The Supreme Court, however, declared the PDAF unconstitutional as it allowed legislators to intervene or participate in carrying out the projects after they had been approved by Congress in the General Appropriation Act. In the case of public works projects, the participation included choosing the contractors – who may have funds set aside for precisely the purpose of winning contracts.
Sen. Panfilo Lacson has now charged that while there are no PDAF projects labeled as such in the new budget, legislators continue to have a hand in their release and in their actual expenditure. He said two senators – Vicente Sotto III and Francis Pangilinan – told him they were asked by the Department of Budget and Management to submit a list of projects for inclusion in the budget, but they did not submit any list, they said.
Lacson said the hidden “pork barrel” may have been included in the budget of the Department of Public Works and Highways (DPWH). This year’s DPWH budget amounts to P454.72 billion, higher by about P9 billion from last year’s P445.76 billion. The P9-billion increase, Lacson said, may have come from the funds of other agencies, such as the Calamity Fund, which is now only P15.75 billion when it was P37.25 billion last year.
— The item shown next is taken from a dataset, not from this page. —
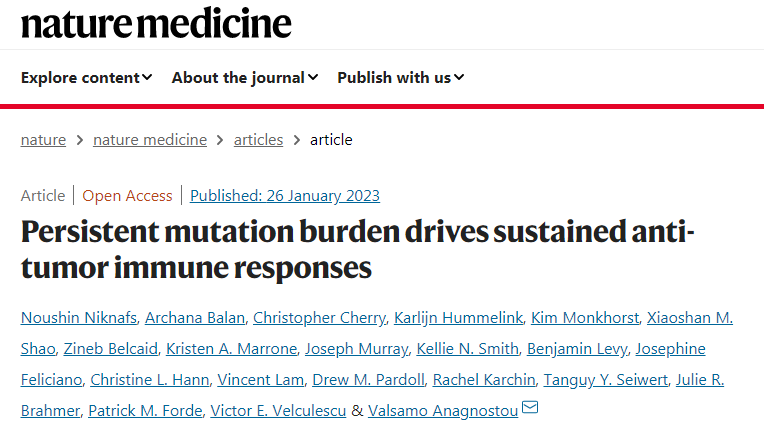Open author Noushin Niknafs's details

pyautogui.click(x=78, y=319)
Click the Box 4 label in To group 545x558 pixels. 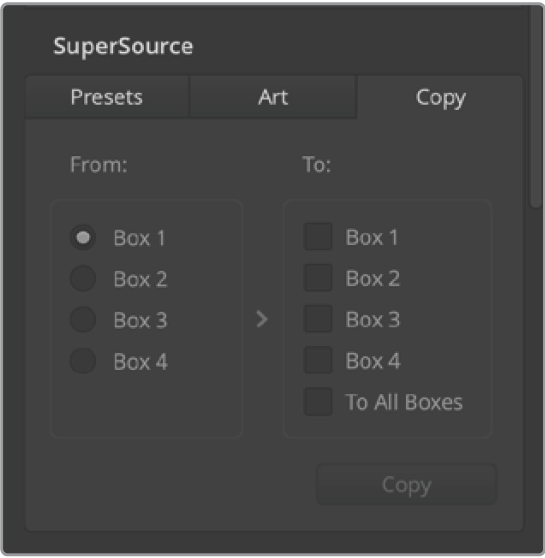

“After all these years that I and my staff scrutinized the budget books year in and year out, I know pork when I see it,” Lacson said. It will, however, be very difficult to establish a legislator’s intervention or participation in a project.
We must laud the persistence of Senator Lacson and the support given by Senators Sotto and Pangilinan. In time, we hope, more senators and more congressmen will see the wisdom of removing themselves from the implementation part of public works projects, so that the allocation of public funds will follow more closely the needs of the people rather than those of politicians.